Speakers:
A speaker converts electrical energy to mechanical/acoustical energy. It uses a coil of wire, which acts as an electromagnet, set inside of a magnetic gap of a permanent magnet. The following demo shows the main components of a woofer. Holding your cursor over the individual buttons will highlight the respective component.
Voice coil motivation:
When a current is passed through the coil of wire, called the voice coil, it generates a magnetic field. This electromagnet interacts with the field in the magnetic gap and the voice coil moves. The direction of movement depends on the direction of current flow through the VC. Since audio is an AC waveform, current flows in one direction and then changes polarity, the VC moves either forward or backward from its point of rest. The diagram below shows how the VC is connected to the cone of the speaker. The cone is the part of the speaker that actually makes the sound by alternately creating an area of high and then low air pressure.
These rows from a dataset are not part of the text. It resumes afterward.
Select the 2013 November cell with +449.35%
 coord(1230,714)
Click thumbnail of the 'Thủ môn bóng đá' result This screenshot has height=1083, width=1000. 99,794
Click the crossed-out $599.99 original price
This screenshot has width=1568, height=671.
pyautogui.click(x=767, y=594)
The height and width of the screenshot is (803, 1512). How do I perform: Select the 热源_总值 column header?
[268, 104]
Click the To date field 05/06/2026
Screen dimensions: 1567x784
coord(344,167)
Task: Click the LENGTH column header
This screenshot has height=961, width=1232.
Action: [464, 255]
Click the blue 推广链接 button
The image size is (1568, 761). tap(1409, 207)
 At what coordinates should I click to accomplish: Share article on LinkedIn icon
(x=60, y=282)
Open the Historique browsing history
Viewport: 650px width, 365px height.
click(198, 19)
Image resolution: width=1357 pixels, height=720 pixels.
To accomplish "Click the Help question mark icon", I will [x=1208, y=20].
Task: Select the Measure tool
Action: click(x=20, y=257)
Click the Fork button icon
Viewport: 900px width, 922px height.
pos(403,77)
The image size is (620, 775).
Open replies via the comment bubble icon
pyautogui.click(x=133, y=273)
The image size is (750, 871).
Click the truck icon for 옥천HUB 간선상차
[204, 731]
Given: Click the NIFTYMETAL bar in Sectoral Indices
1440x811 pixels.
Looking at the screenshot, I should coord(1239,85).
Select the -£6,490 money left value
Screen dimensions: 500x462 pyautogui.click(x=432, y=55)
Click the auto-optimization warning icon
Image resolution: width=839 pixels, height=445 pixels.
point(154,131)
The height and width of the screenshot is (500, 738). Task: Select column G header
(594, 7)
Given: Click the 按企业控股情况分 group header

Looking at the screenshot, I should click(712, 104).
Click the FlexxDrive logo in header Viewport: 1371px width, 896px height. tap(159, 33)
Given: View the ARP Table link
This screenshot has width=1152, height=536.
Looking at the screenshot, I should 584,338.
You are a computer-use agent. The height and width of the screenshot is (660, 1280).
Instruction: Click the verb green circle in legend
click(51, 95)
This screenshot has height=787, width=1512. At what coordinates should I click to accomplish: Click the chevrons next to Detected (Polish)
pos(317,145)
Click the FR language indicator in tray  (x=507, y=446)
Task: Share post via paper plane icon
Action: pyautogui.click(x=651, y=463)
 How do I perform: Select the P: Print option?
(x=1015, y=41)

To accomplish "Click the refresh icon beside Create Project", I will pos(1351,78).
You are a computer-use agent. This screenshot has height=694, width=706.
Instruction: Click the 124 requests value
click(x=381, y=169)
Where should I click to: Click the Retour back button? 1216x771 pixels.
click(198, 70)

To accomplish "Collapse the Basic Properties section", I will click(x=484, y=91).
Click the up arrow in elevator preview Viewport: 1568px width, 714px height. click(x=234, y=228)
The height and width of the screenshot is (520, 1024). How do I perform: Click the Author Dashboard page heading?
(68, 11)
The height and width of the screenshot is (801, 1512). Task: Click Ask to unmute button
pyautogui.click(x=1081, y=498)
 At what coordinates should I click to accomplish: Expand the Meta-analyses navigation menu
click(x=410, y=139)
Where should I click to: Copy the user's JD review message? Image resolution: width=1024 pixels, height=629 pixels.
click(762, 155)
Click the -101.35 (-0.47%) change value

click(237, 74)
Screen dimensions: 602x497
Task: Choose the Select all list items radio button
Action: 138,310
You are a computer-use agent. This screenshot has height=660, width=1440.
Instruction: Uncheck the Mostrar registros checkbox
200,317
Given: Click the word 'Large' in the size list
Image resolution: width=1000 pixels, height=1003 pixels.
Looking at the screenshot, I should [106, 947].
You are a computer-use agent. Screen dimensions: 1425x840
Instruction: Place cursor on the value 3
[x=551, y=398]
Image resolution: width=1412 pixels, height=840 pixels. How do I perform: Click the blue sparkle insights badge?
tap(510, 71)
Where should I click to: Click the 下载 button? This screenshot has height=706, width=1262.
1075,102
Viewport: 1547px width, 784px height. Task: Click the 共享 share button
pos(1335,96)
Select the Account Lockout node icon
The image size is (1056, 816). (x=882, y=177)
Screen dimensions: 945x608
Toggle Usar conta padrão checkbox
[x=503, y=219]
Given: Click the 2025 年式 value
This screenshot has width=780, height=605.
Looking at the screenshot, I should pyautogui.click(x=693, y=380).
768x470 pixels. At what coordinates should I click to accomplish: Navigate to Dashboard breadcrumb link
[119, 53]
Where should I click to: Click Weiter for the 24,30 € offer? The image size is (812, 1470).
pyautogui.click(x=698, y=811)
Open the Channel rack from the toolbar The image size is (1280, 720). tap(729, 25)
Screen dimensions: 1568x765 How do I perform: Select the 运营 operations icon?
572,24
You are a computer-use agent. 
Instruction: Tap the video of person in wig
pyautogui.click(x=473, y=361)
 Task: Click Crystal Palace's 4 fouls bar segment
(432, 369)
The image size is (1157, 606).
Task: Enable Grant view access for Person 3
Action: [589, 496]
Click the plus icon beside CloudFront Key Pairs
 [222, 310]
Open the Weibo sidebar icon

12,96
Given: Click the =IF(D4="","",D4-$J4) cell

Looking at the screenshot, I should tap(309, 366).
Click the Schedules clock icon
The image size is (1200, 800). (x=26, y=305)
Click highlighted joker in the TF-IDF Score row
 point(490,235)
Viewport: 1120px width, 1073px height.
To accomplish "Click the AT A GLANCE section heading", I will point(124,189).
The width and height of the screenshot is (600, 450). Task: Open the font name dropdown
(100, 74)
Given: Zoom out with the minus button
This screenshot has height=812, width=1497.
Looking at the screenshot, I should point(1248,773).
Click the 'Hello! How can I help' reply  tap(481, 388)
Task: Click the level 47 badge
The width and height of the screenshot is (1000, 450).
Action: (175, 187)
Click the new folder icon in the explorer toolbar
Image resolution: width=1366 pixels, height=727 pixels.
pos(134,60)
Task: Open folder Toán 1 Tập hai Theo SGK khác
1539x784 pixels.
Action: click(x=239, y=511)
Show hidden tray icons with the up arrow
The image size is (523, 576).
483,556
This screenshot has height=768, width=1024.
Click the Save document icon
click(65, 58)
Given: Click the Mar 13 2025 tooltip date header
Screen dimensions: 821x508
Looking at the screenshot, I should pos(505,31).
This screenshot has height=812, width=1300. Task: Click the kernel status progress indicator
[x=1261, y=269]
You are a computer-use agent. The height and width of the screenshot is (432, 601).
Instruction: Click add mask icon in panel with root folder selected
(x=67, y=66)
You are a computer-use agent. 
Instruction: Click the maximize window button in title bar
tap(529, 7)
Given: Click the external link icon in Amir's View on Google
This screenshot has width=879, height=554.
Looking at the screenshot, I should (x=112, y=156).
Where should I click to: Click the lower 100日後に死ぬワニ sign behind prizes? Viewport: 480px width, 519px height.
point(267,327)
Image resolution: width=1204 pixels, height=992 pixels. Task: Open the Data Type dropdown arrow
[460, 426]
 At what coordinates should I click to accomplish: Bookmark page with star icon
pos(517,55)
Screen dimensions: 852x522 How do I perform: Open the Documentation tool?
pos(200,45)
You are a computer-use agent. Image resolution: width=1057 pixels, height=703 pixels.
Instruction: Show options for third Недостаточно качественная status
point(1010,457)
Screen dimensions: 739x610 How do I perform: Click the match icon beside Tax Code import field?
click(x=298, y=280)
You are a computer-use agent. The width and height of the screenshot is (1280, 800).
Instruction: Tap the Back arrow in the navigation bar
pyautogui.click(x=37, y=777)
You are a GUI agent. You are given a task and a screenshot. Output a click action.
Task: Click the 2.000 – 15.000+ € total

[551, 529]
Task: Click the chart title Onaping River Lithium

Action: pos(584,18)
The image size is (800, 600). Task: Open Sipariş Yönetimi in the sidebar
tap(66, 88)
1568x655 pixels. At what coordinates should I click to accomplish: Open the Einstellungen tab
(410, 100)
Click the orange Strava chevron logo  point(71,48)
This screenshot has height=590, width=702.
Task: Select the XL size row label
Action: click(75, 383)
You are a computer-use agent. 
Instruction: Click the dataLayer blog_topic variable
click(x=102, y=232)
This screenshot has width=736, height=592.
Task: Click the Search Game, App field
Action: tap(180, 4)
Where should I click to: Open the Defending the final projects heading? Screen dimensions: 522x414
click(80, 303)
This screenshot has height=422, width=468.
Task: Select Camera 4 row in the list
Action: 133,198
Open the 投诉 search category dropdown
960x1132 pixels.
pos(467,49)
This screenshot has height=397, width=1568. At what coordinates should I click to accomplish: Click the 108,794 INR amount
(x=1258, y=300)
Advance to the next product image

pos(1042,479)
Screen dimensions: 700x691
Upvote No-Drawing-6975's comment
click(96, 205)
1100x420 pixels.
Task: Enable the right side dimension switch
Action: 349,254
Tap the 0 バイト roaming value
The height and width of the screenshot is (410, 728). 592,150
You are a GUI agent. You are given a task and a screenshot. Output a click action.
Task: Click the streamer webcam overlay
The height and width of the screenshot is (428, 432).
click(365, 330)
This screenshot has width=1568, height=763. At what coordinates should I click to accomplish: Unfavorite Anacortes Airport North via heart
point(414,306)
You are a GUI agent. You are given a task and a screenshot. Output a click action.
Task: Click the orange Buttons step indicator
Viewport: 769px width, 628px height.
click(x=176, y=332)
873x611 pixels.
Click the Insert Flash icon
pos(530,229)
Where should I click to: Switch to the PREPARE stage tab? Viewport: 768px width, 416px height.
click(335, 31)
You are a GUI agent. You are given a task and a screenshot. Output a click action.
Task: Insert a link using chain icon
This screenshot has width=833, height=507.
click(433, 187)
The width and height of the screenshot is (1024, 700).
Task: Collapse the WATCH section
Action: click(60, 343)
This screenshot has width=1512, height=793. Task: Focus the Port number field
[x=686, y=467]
Magnitude of cone movement:
When an amplifier drives a speaker, it is driving the speaker terminals with AC voltage. If the volume is at its minimum position, the speaker doesn't move. If the driving voltage is low, the speaker moves a little. As the voltage increases (when you turn up the volume), the cone moves further from it's point of rest. Higher power amplifiers can drive the speaker with higher voltage and therefore produce more SPL (volume).